III – FUNDAMENTAÇÃO JURÍDICA
De antemão, cabe notar que mesmo em processo penal, e com excepção da matéria de conhecimento oficioso, ao tribunal de recurso cumpre resolver apenas as questões material e concretamente alegadas na motivação do recurso e devidamente delimitadas nas conclusões da mesma, e já não responder a toda e qualquer razão aduzida pela parte recorrente para sustentar a procedência das suas questões colocadas (nesse sentido, cfr., de entre muitos outros, os acórdãos do TSI, de 7 de Dezembro de 2000 no Processo n.o 130/2000, de 3 de Maio de 2001 no Processo n.o 18/2001, e de 17 de Maio de 2001 no Processo n.o 63/2001).
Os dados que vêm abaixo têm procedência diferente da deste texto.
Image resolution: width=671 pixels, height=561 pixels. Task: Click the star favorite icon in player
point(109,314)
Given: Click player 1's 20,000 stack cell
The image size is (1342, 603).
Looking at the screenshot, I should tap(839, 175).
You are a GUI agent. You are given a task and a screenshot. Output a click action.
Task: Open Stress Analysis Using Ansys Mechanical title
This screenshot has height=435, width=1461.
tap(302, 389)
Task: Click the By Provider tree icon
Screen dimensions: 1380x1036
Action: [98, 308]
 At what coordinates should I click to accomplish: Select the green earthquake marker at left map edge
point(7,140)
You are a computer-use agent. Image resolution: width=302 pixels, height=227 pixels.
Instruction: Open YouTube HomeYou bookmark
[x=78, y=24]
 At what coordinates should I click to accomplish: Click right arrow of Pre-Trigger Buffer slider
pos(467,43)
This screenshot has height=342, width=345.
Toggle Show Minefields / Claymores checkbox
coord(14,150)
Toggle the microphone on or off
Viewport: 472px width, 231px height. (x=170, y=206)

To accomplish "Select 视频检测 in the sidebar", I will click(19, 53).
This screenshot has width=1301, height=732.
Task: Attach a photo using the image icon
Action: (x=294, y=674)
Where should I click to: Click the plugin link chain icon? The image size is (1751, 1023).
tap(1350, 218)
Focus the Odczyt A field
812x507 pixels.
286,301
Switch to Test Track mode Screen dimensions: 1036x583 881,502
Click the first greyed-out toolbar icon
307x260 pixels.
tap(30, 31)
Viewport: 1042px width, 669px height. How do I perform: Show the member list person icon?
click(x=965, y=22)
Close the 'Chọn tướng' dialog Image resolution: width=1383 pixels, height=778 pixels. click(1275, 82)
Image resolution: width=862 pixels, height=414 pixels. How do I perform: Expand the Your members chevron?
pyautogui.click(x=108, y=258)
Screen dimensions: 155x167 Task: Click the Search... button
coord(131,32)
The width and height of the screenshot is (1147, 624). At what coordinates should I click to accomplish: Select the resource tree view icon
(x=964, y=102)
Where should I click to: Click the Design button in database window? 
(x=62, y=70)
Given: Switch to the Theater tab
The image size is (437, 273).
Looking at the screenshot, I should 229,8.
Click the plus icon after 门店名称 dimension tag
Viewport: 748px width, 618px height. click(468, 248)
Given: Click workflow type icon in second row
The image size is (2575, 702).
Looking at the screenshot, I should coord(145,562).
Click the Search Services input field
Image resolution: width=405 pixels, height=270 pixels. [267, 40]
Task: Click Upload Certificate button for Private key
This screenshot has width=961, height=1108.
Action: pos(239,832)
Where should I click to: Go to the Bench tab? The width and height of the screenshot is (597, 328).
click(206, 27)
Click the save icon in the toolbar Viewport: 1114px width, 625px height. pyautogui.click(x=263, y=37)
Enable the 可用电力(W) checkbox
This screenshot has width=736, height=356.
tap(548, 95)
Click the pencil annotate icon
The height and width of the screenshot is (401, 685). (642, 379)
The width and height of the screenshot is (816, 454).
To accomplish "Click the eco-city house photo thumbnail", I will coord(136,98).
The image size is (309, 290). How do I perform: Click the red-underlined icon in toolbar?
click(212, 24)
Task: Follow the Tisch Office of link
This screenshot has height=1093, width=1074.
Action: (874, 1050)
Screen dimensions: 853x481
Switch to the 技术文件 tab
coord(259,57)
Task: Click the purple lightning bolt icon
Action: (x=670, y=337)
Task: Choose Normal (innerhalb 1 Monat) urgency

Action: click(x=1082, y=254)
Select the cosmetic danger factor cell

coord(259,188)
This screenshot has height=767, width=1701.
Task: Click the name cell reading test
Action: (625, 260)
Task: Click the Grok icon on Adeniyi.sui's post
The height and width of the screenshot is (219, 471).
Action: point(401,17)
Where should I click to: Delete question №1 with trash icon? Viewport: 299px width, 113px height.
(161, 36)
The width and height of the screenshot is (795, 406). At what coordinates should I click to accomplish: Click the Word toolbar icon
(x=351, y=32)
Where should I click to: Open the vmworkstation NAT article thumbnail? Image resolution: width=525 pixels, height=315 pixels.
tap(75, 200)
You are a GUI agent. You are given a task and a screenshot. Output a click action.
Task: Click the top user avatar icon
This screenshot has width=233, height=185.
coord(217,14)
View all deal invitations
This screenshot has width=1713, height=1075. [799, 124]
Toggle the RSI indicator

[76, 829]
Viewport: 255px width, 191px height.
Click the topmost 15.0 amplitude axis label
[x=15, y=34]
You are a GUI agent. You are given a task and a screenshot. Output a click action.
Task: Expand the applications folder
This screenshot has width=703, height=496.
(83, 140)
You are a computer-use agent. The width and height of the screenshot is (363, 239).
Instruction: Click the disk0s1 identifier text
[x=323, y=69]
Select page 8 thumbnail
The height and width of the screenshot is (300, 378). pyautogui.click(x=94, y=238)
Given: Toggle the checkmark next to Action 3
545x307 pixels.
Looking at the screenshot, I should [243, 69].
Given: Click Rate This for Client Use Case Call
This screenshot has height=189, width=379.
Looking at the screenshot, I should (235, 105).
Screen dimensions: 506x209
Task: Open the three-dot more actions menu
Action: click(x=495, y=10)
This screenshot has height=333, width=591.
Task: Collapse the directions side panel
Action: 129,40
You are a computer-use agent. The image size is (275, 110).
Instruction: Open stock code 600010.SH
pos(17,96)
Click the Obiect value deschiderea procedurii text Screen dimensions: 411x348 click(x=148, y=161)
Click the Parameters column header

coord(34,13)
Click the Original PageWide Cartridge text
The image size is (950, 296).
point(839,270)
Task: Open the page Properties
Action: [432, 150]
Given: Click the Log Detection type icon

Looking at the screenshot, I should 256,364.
O recorrente, para ver julgado procedente o seu pedido de manutenção da suspensão da execução da pena de prisão aplicada nos ora subjacentes autos penais n.º CR4-14-0041-PSM, começa por invocar, de entre outros, o argumento de que o mau resultado dos seus testes de urina de 26 de Junho, 3 de Julho, 7 de Agosto e 28 de Agosto, do corrente ano de 2015, foi devido ao seu acto de acompanhamento de pessoas clientes do casino seu empregador em divertimento nocturno (em cujo meio ficando o corpo dele afectado por actos de consumo de Marijuana de outrem) ou em tomada de bebidas alcoólicas (misturadas com substância estupefaciente por acto de outrem, sendo certo que ele próprio não tem o hábito de consumir a Ketamina). No fundo, pretende com tudo isto justificar que não foi por sua intenção própria consumir a Marijuana nem tomar bebida misturada com a Ketamina.
Entretanto, como segundo a factualidade fáctica (aliás confessada por ele) então sustentadora da decisão condenatória em questão nos subjacentes autos penais, ele deteve, em 27 de Fevereiro de 2014, um embrulho contentor da Ketamina para consumo próprio, isto já enfraquece a credibilidade da sua ora defendida tese de não ter por hábito consumir a Ketamina.
Ademais, mesmo que o mau resultado nos quatro testes de urina acima referidos tenha sido por motivos do trabalho dele, o descuido dele (traduzido em ter o seu corpo afectado por acto de consumo de Marijuana por outrem em estabelecimento de diversões nocturnas, por um lado, e, por outro, em ter tomado bedida alcoólica misturada com a Ketamina por acto de outrem) já não é perdoável, visto que na última vez em que foi ouvido pelo Tribunal sentenciador em 18 de Novembro de 2014, prometeu ele, para ver mantida a suspensão da execução da pena, que iria prestar atenção no sentido de não voltar a acontecer situação de surgimento do mau resultado em teste de urina por causa de descuido.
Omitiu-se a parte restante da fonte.